* [EXCERPTED DATA]:
BEGIN

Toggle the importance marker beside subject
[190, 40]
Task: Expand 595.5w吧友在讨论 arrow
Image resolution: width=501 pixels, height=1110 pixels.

END
BEGIN

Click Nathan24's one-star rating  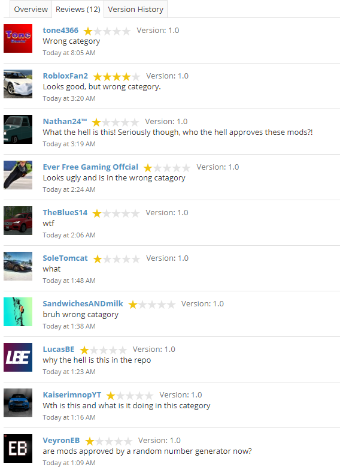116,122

END

* [TASK ITEM]: Given the records above, restate word for word only the lines starting at the one with "Toggle the importance marker beside subject" and ending at the one with "Image resolution: width=501".

* [ANSWER SECTION]:
Toggle the importance marker beside subject
[190, 40]
Task: Expand 595.5w吧友在讨论 arrow
Image resolution: width=501 pixels, height=1110 pixels.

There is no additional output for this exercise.